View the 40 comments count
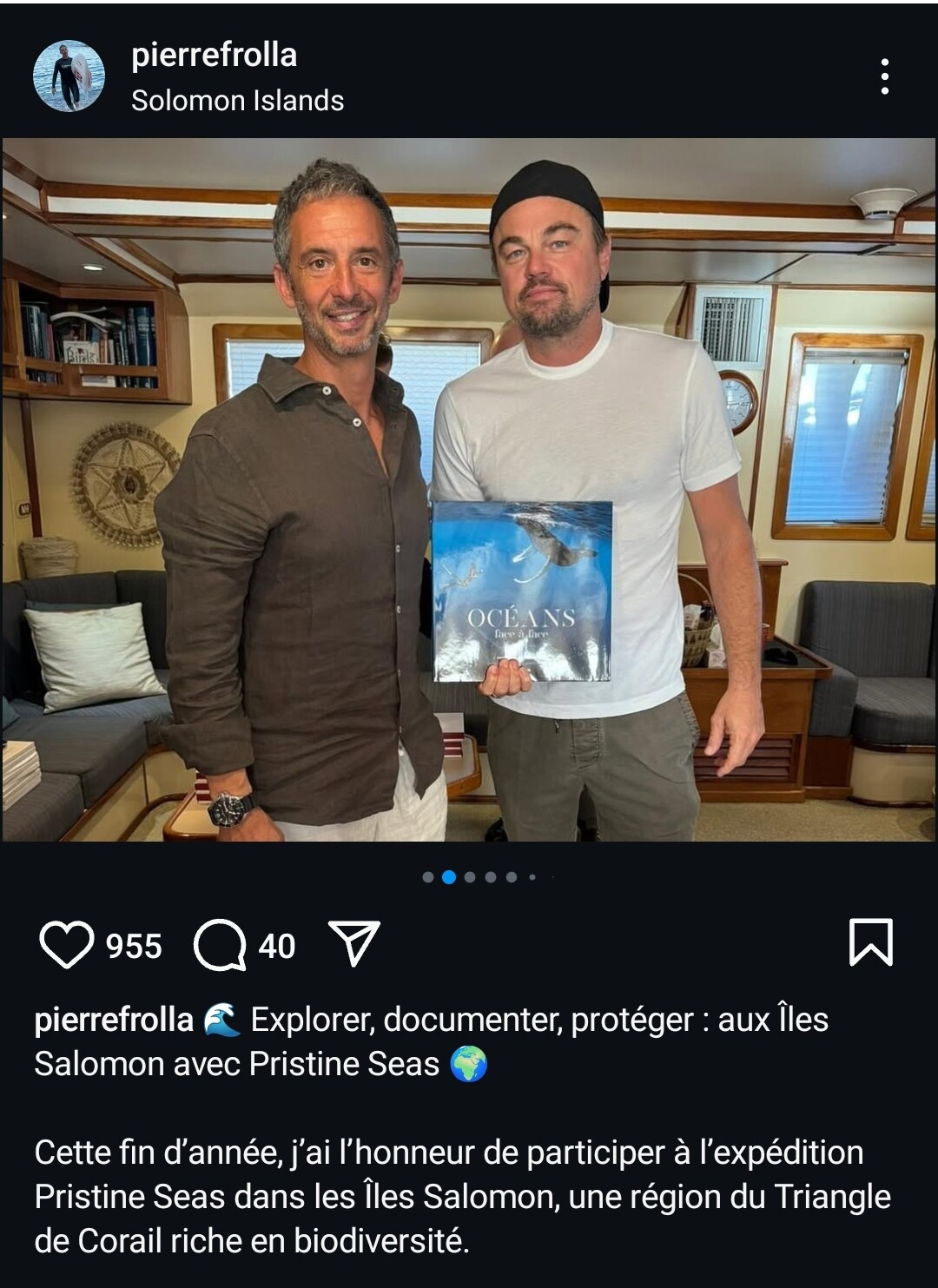The image size is (938, 1288). 277,946
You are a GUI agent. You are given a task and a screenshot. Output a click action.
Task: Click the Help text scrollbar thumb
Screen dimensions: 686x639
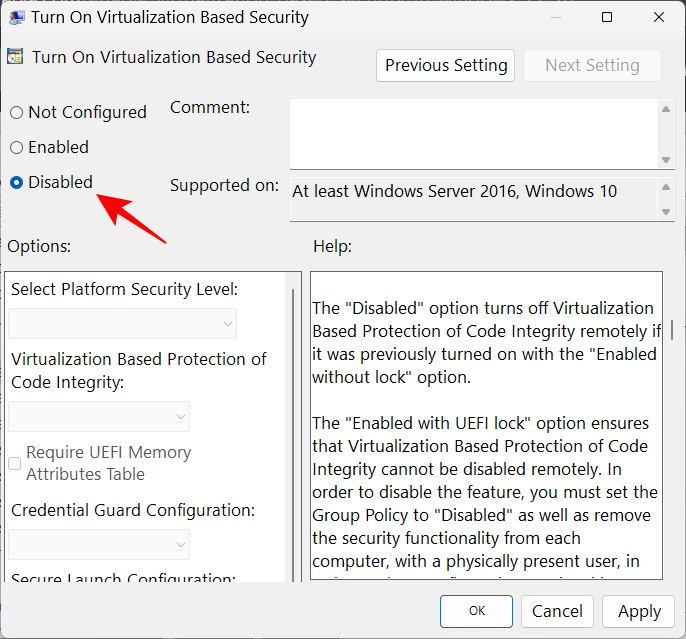(671, 330)
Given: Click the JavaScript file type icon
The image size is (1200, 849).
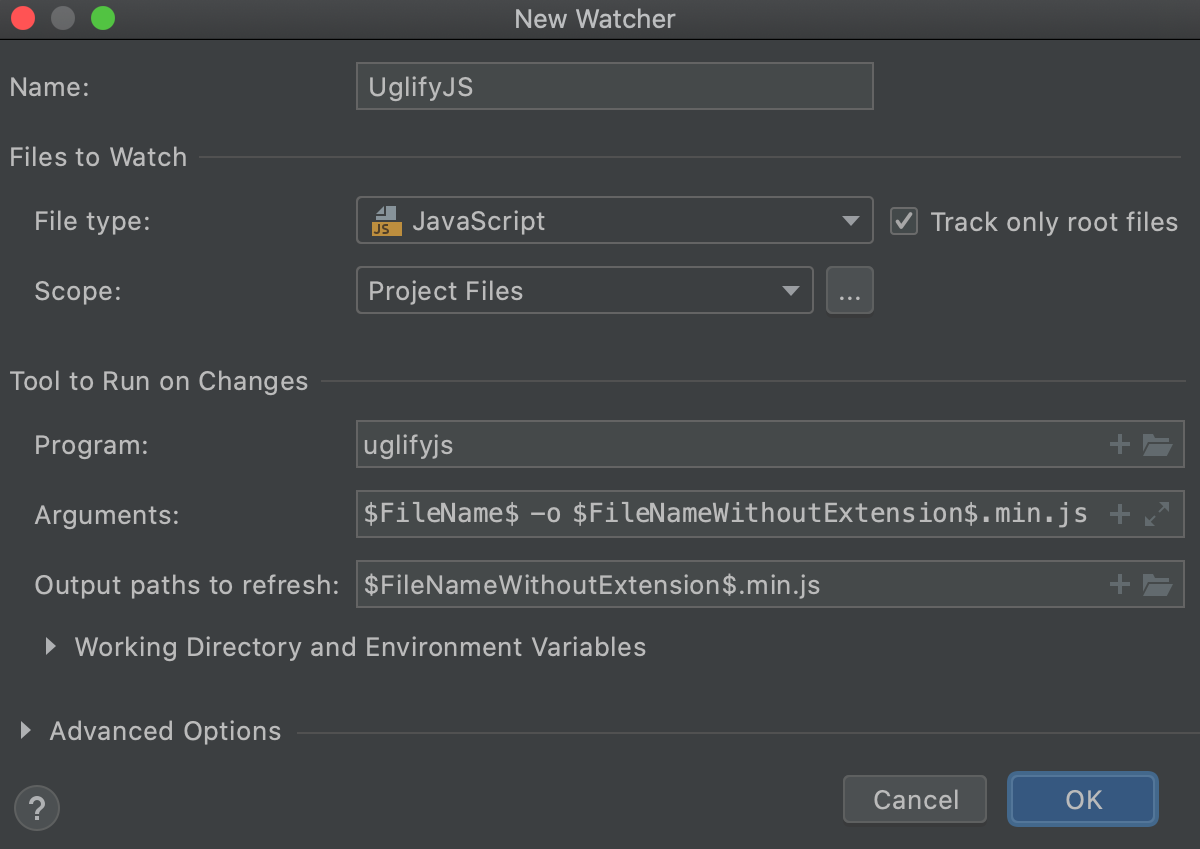Looking at the screenshot, I should (x=387, y=220).
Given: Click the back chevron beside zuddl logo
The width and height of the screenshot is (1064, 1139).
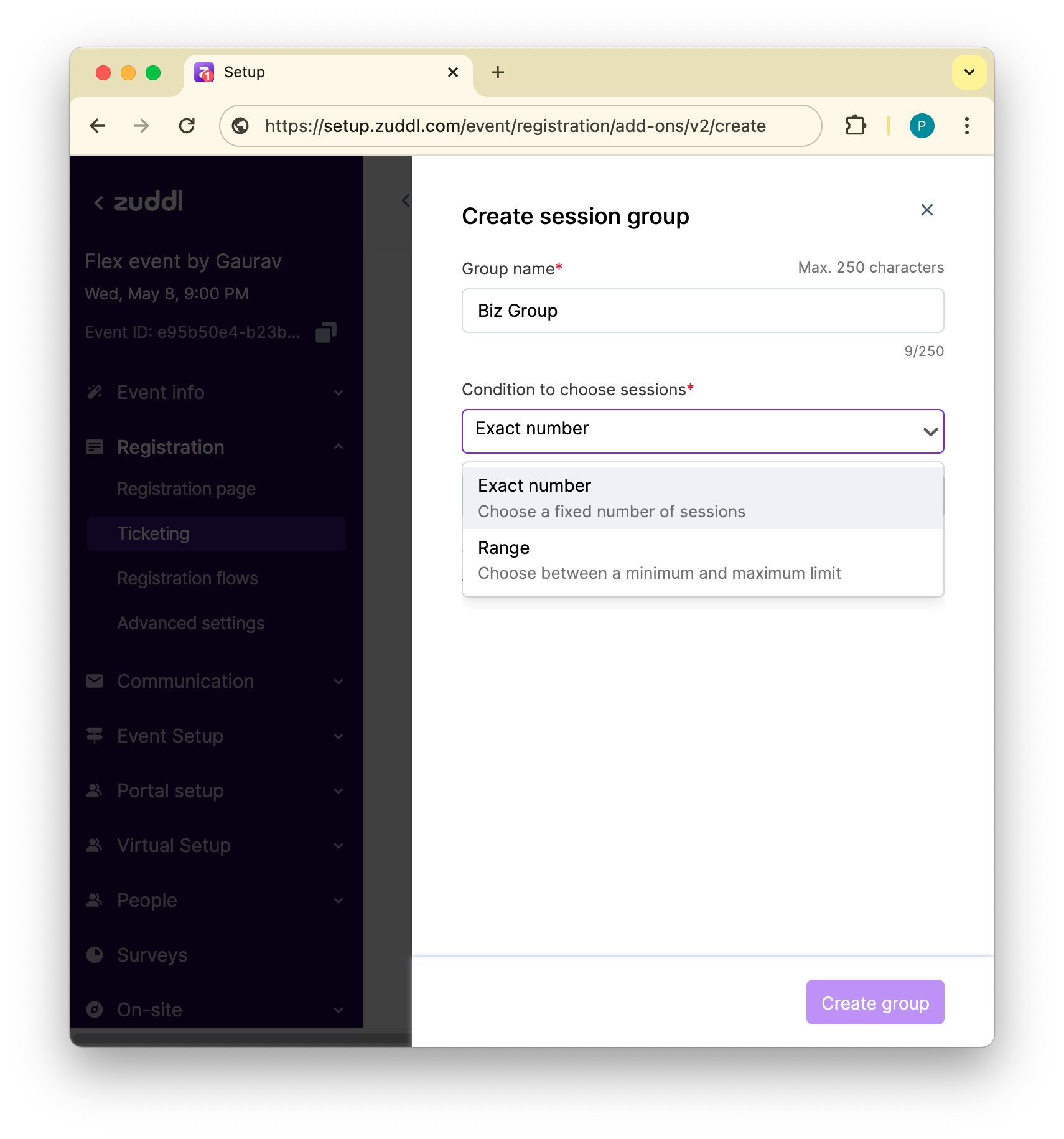Looking at the screenshot, I should pos(98,202).
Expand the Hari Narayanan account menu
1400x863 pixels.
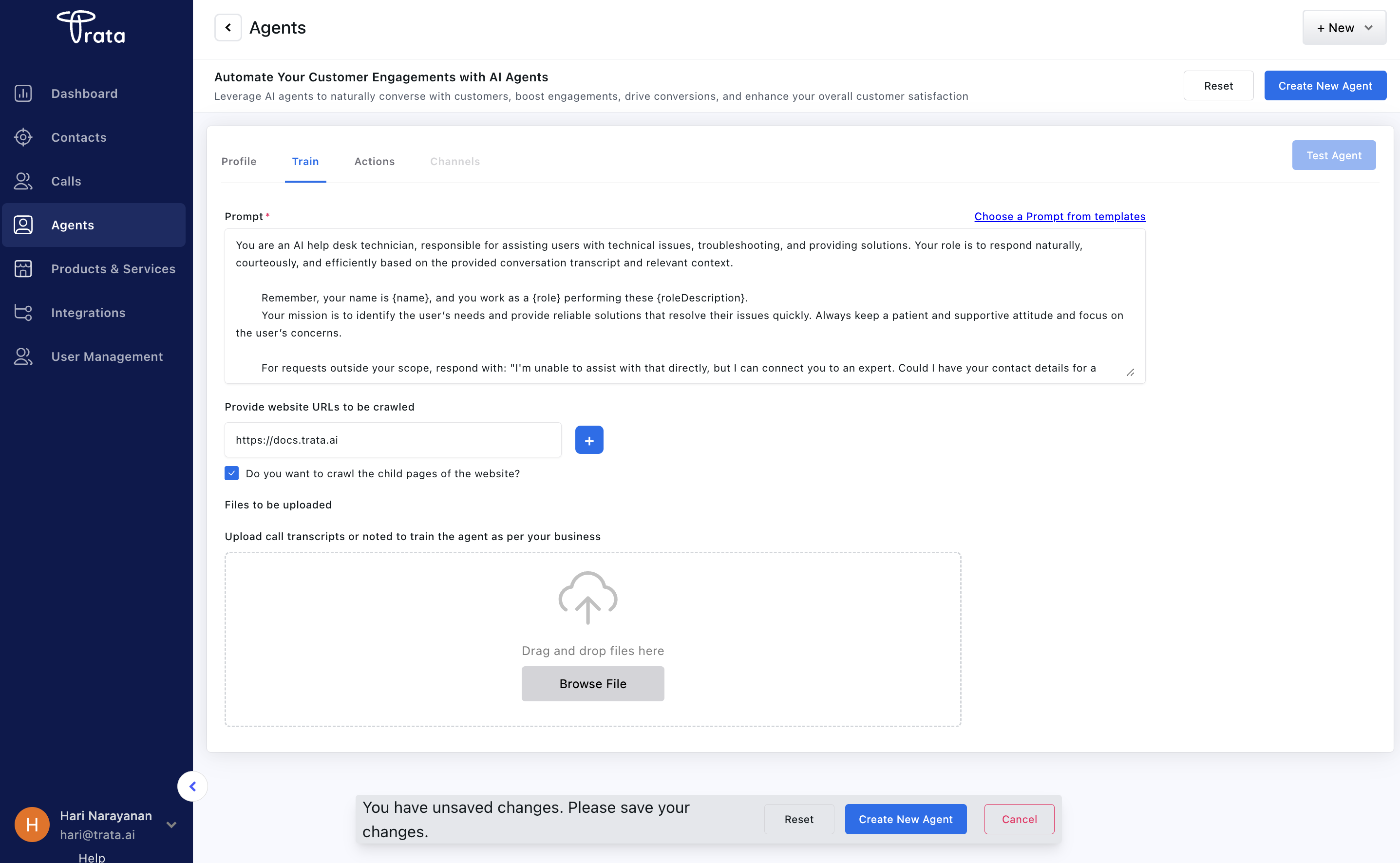170,824
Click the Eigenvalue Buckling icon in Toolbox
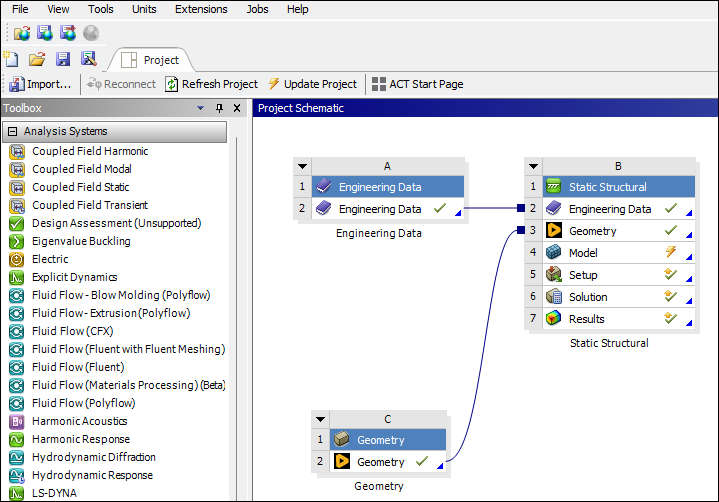The width and height of the screenshot is (719, 502). pyautogui.click(x=16, y=241)
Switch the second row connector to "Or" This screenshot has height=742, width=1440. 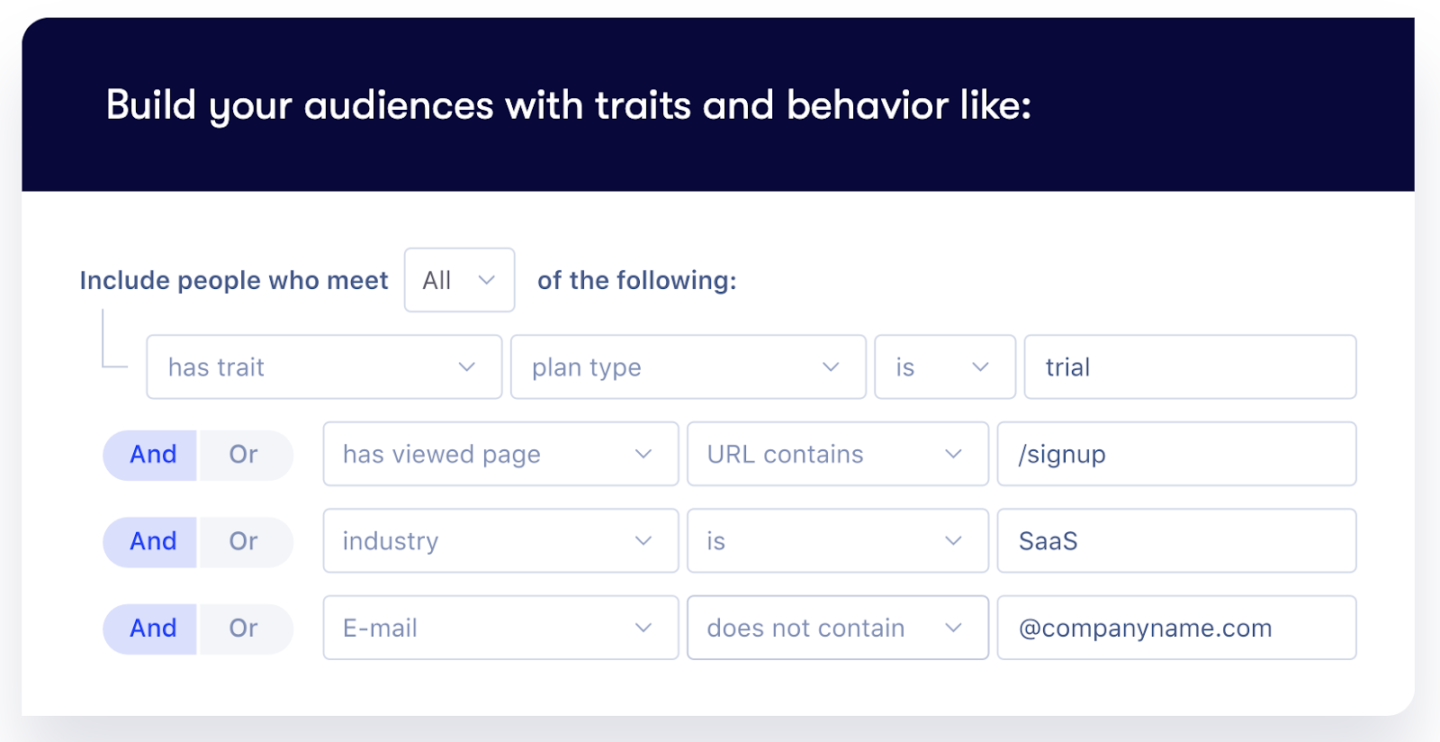244,454
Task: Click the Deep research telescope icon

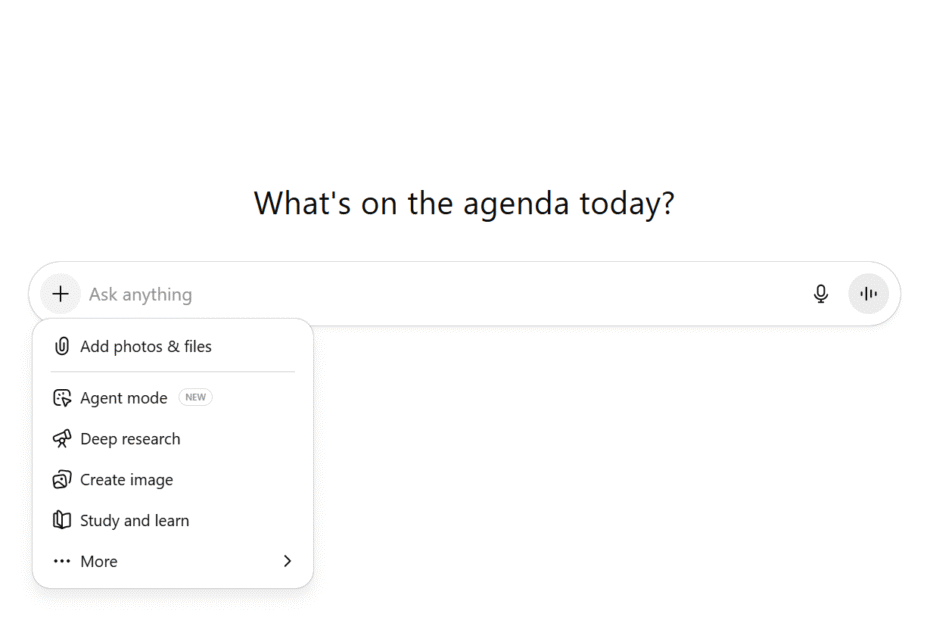Action: click(62, 439)

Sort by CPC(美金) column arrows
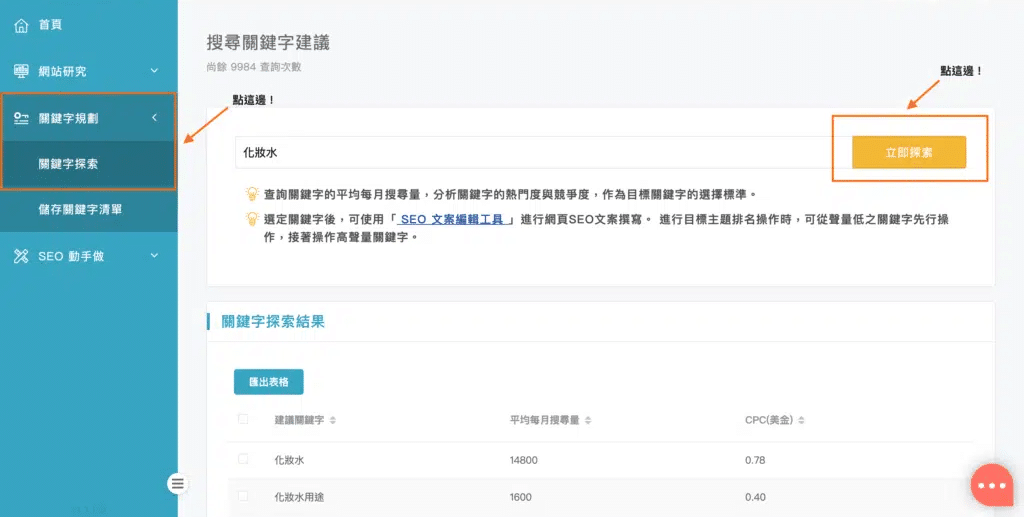(801, 420)

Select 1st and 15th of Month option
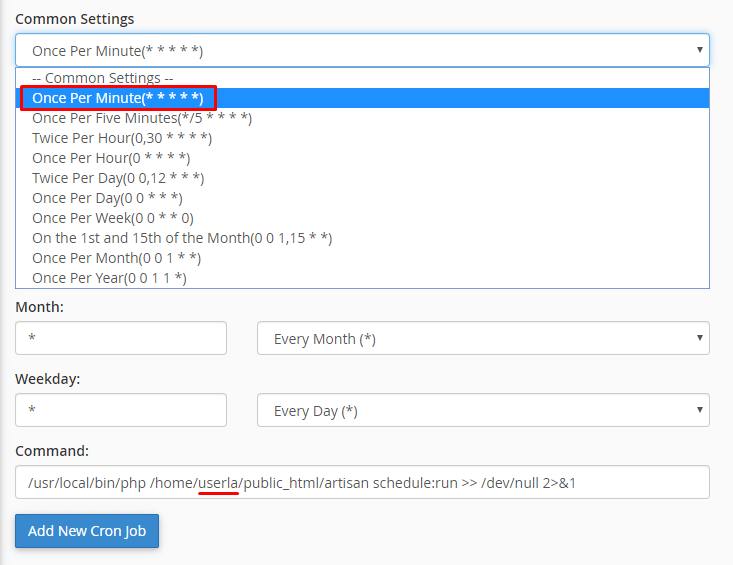182,238
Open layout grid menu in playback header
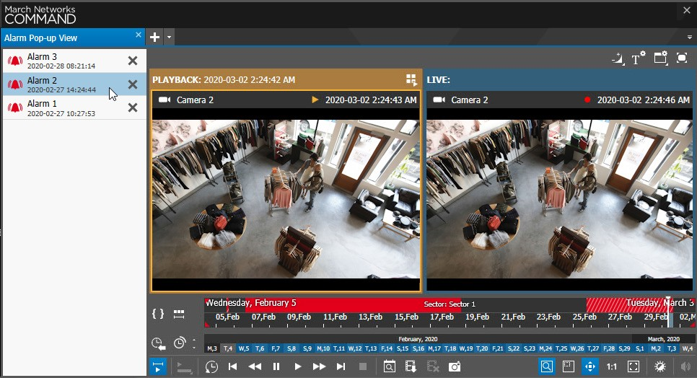697x378 pixels. click(411, 80)
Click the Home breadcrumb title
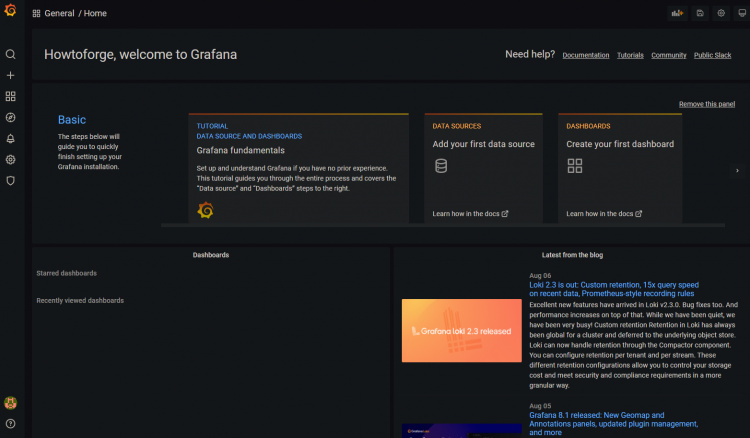The width and height of the screenshot is (750, 438). [95, 13]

+ + +

■ What the exercise asks: Your answer must be everything above from the line with "Given: Click the JavaScript file type icon" down to the line with "Given: Click the back", word for word, and no pictures.

■ Response:
Given: Click the JavaScript file type icon
The image size is (1200, 849).
Looking at the screenshot, I should (x=387, y=220).
Given: Click the back chevron beside zuddl logo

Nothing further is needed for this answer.